Don't forget that as recently as April 24, Board of Education President Cindy Christopher told 500 people at the district's Recognition Night that Proposition P was on time and on budget.

As for the "strong possibility'' that the 49 cents would generate more revenue than needed, during the Aug. 15, 2000, meeting in which the Board of Education voted to place Proposition P on the ballot, one option suggested to board members was that surplus funds could be used to retire bonds early. Another option, suggested by Amelia Bond of A.G. Edwards, "was not levying the full 49 cents approved if it turned out to more than needed,'' the approved minutes from the Aug. 15, 2000, board meeting state.

What Mrs. Johnson has characterized as "communication misunderstandings amid the groups affiliated with Prop P stewardship,'' has been termed a failure to disclose by other Oversight Committee members, including Oversight Committee Chairman Chuck Van Gronigen.

Specifically, Mr. Van Gronigen, a former Board of Education member who proposed the formation of the Oversight Committee, contended June 11 that administrators had not provided full disclosure to the panel of the total estimated cost of the districtwide building improvement program and related projects.

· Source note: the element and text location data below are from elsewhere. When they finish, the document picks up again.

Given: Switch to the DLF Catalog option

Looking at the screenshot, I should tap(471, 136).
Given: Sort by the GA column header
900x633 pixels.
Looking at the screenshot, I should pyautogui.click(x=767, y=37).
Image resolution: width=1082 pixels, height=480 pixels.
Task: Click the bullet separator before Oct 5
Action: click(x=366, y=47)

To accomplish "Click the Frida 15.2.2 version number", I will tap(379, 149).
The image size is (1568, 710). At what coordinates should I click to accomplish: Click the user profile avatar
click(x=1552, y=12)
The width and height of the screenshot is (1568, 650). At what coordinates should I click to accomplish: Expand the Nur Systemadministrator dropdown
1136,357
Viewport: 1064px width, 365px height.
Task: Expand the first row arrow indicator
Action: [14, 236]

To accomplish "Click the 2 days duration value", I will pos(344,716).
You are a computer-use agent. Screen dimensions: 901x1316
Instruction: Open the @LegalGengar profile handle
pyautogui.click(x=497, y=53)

Lastly, while Mrs. Johnson notes that the 49-cent tax-rate increase was approved to "implement the building improvement plan recommended by the CACF,'' the committee's plan never included the advance refunding of $6 million worth of leasehold revenue bonds that the district had issued as part of a long-term energy savings project.

Because the leasehold revenue bonds for the energy savings were not "callable'' until 2008, an escrow fund of more than $6 million was established with the certificate proceeds to make the principal and interest payments on those bonds, resulting in a savings of $126,000. When those bonds can be retired in 2008, the escrow money will make the final payment. Was that the will of the people who voted for Prop P?

Including the more than $6 million for the advance refunding of leasehold revenue bonds, the current estimated cost of Proposition P totals $92,813,408. We believe the final bill will be even greater than that.